Olysio is going up against Gilead Sciences, Inc. ’s Harvoni and Sovaldi, and AbbVie ’s Viekira Pak. The two companies have had an ongoing price war for their respective Hepatitis C treatments for the last year.

And it was just in July that CNBC Mad Money’s Jim Cramer called for Johnson & Johnson to split up into three separate companies. Cramer’s argument was that the three separate divisions could do better separately. “That’s a pretty diverse product line with virtually no overlaps,” he said. “As we’ve seen so often in the past, I think these divisions could do much better separately than as one combined company that is confusing to manage or even to understand. To me JNJ is a textbook example of the parts being worth more than the whole.”

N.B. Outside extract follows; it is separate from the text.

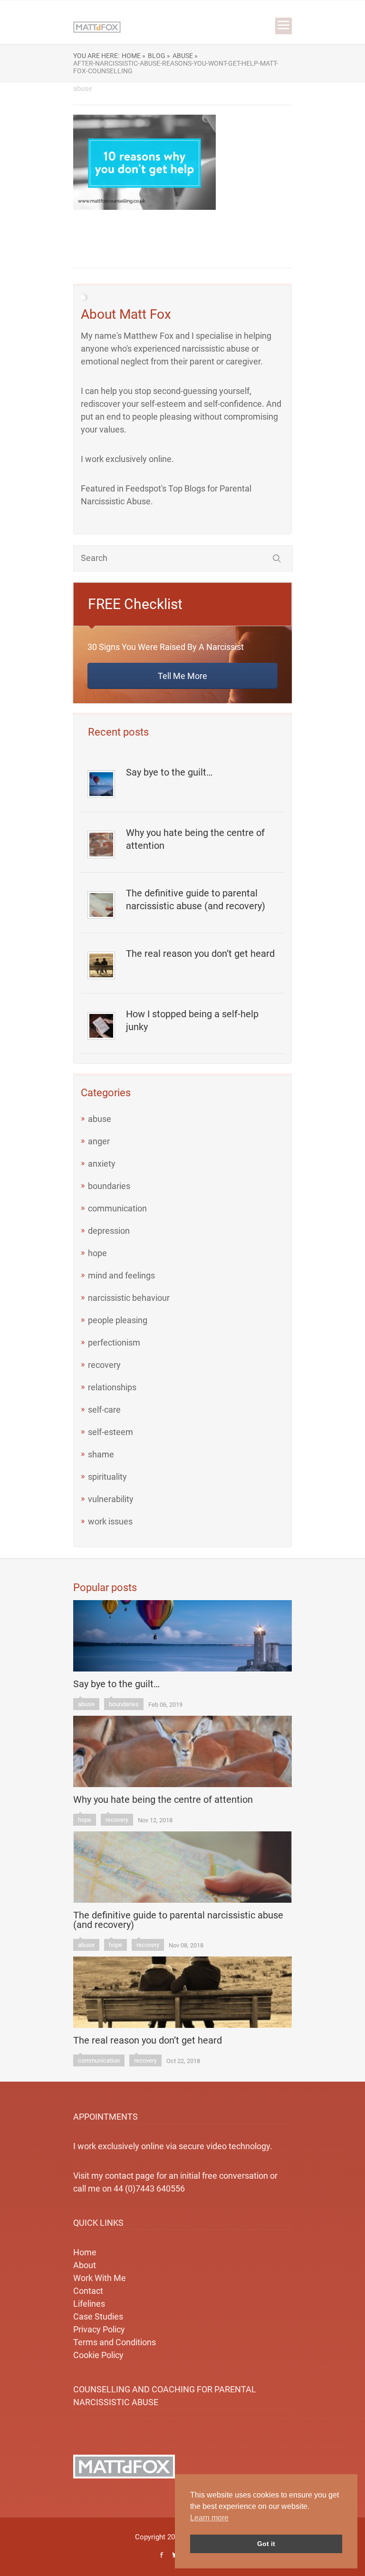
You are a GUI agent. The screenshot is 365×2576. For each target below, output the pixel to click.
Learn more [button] (209, 2518)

Although there was no particular discussion of a breakup at the recent investor meeting, there has been plenty of speculation on acquisition targets. In March the company lost out on a bid for Pharmacyclics, Inc. , which sold to AbbVie for $21 billion. Jeff Jonas, a portfolio manager at Gabelli & Co. counsels that J&J should look at smaller deals in order to find products it can develop, an area it has had more success with in the past.

The company has also had success through partnerships and licensing deals. “I do think they’ve done a very, very good job in the pharma business — there’s tremendous evidence that they have,” said Tony Butler, an analyst at Guggenheim Securities, to Bloomberg. “There’s been tremendous growth, there has been innovation and there have been deals.”

Forbes notes as well that J&J might try to expand in China. About 20 percent of its medical device revenues in the third quarter came from emerging markets, and is projecting almost $1 billion in revenue from China sales this year. The United States International Trade Commission (USITC) predicted the China medical devices market to grow at 11 percent CAGR through 2018, with orthopedics and cardiovascular exports low in comparison to imaging.

“Interestingly,” reports Forbes, “J&J has very strong presence in these two categories, which means that there is strong opportunity to be tapped in China. Expanding in China and other emerging nations could potentially help J&J keep up with the global market growth.”